Aber das Wort bleibt im Gedächtnis. Es emotionalisiert eine Debatte und erinnert an etwas, was keiner mehr wollen kann.
Der Missionar Paulus hat das im Neuen Testament noch etwas näher erlebt. Nach seinen Predigten in Korinth wurden echte Sklaven zu Christen. So wie auch Prostituierte, Soldaten, Henker sich zu der neuen Botschaft „alle sind Gottes Kinder und bei ihm gleich wertgeschätzt“ hingezogen fühlten, so ging es auch den unfreien Bürgern der Stadt.
Natürlich wurden sie in gewisser Weise durch ihre Taufe frei. Ihr Gewissen und ihre Liebe zu Gott und ihrer Gemeinde konnte ihnen niemand nehmen. Sie wurden zu „neuen Menschen“, die bereit waren, neu über ihr Leben nachzudenken und sich dementsprechend zu verhalten. Andererseits blieben sie äußerlich doch weiter Sklaven und waren ihren Besitzern weiter hörig. Ich bin sicher, das war oft eine ganz schöne Zwickmühle.
Und dieses Gefühl der Zwickmühle haben wir meiner Meinung nach geerbt.

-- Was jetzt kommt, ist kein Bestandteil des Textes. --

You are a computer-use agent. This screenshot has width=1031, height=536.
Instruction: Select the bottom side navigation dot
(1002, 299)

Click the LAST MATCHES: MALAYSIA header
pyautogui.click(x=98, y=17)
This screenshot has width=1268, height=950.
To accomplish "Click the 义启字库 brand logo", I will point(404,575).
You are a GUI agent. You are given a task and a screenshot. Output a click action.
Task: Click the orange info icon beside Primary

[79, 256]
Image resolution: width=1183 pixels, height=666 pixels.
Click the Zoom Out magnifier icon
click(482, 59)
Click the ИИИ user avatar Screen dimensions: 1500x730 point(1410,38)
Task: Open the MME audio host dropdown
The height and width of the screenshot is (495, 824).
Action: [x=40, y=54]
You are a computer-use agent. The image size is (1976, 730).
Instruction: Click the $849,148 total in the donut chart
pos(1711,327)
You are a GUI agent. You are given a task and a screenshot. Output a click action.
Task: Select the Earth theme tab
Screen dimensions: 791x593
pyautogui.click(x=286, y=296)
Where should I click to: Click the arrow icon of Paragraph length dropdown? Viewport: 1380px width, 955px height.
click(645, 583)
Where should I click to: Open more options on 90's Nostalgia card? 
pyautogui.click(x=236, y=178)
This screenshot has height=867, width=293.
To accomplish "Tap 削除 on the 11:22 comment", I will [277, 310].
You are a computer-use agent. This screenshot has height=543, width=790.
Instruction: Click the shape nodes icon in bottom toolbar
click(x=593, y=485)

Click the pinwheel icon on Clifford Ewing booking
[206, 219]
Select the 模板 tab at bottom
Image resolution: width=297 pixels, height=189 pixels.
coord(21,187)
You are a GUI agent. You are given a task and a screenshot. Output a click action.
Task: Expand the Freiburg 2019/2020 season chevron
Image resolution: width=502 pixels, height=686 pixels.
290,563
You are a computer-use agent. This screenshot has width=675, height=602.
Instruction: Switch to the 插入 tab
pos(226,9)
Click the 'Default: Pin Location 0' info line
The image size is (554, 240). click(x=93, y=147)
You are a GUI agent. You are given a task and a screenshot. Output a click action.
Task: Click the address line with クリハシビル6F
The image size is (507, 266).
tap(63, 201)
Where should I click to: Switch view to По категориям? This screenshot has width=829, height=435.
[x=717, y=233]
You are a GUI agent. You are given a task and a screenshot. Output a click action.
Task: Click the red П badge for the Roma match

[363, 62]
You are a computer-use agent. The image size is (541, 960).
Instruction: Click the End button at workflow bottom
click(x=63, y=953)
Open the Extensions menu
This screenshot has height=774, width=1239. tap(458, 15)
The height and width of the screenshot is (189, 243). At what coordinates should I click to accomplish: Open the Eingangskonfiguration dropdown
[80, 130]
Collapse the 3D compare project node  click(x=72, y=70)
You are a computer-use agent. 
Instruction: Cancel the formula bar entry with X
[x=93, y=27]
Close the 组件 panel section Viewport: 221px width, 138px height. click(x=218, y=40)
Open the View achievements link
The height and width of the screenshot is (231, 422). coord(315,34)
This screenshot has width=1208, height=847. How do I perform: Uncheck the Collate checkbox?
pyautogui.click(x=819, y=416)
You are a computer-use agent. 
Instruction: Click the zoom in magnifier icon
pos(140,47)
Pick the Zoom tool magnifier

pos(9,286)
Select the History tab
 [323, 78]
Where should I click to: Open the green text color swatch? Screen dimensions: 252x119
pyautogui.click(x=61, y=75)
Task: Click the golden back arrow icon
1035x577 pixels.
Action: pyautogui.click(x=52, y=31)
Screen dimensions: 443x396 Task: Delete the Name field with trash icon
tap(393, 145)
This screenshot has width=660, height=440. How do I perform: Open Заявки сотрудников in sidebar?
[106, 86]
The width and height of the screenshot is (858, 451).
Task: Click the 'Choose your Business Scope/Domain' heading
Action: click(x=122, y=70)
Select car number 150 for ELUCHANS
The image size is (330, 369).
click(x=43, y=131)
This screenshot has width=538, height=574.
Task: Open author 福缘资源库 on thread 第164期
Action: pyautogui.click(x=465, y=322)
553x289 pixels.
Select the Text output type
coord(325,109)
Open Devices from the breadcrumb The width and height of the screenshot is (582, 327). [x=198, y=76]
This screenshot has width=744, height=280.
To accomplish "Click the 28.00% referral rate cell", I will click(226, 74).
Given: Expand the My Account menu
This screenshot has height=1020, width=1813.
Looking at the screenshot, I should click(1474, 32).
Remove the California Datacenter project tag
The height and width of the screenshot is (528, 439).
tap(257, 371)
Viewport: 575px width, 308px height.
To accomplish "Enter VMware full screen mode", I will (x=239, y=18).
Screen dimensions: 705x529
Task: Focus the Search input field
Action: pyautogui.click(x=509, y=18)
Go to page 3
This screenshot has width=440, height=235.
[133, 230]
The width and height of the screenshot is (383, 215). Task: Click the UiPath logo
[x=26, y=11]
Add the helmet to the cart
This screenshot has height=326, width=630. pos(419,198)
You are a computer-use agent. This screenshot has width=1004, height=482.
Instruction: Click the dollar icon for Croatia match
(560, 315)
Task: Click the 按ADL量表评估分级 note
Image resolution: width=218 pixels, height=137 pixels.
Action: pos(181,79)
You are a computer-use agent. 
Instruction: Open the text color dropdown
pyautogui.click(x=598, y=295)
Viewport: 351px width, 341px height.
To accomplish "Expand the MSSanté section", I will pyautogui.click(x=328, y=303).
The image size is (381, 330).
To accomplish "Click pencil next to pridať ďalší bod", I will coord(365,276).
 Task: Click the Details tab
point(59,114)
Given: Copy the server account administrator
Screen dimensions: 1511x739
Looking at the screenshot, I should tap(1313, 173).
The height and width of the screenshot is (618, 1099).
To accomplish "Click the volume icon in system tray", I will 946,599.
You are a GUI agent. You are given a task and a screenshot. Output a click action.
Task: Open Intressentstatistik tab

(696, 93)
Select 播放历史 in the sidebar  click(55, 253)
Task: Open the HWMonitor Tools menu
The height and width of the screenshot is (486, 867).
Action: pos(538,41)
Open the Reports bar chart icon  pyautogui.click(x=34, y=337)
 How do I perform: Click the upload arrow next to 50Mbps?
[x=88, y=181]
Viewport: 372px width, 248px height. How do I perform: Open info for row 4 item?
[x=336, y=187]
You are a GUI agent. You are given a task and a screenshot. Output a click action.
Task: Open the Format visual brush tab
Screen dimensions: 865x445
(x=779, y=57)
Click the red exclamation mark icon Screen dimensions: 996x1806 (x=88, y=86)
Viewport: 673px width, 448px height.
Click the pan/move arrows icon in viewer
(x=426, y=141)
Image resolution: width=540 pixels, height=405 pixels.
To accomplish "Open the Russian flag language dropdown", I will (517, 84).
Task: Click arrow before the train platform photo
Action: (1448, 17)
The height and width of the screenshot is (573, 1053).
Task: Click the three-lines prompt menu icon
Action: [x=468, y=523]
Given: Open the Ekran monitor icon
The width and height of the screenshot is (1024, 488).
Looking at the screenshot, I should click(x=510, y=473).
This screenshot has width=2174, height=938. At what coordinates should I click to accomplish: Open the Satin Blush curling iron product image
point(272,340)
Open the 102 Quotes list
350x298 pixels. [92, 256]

Wir waren nie Sklaven wie die Sklaven in der Antike oder die afrikanischen Sklaven in den USA. Wir wurden in Freiheit geboren, in einen Staat, der uns eine unverlierbare Würde zuschreibt und unsere äußere Freiheit und Unverletztheit mit Gesetzen und der Polizei durchsetzt.
Innerlich aber sieht es anders aus. Die Zwickmühle scheint umgekehrt zu sein wie die bei Paulus und der jungen Christengemeinde in Korinth. Viele moderne Menschen sind in höchstem Maße abhängig von der Meinung ihrer Mitmenschen. Sie lassen sich auf private und geschäftliche Beziehungen ein, um Menschen zu gefallen. Und nicht nur Jugendliche tun dabei Dinge, die sie alleine nicht getan hätten und die eigentlich nicht zu ihrem Selbstbild passen.
Paulus könnte heute dasselbe schreiben wie vor knapp 2000 Jahren: „Ihr seid teuer erkauft; werdet nicht zu Sklaven von Menschen.“ Auf gut Deutsch: Schert euch nicht drum, was die anderen denken. Schaut, wie ihr euer Leben gestalten wollt. Und gleicht das ab mit dem Bild, das Gott von euch hatte, als er euch geschaffen und euch in eurer Taufe als sein Kind angenommen hat!
Das neue Jahr erinnert uns immer wieder dran, dass es sich lohnt, neue Wege zu gehen. Bei allen ihren Überlegungen und Schritten in diese Richtung wünsche ich Ihnen Gottes Segen!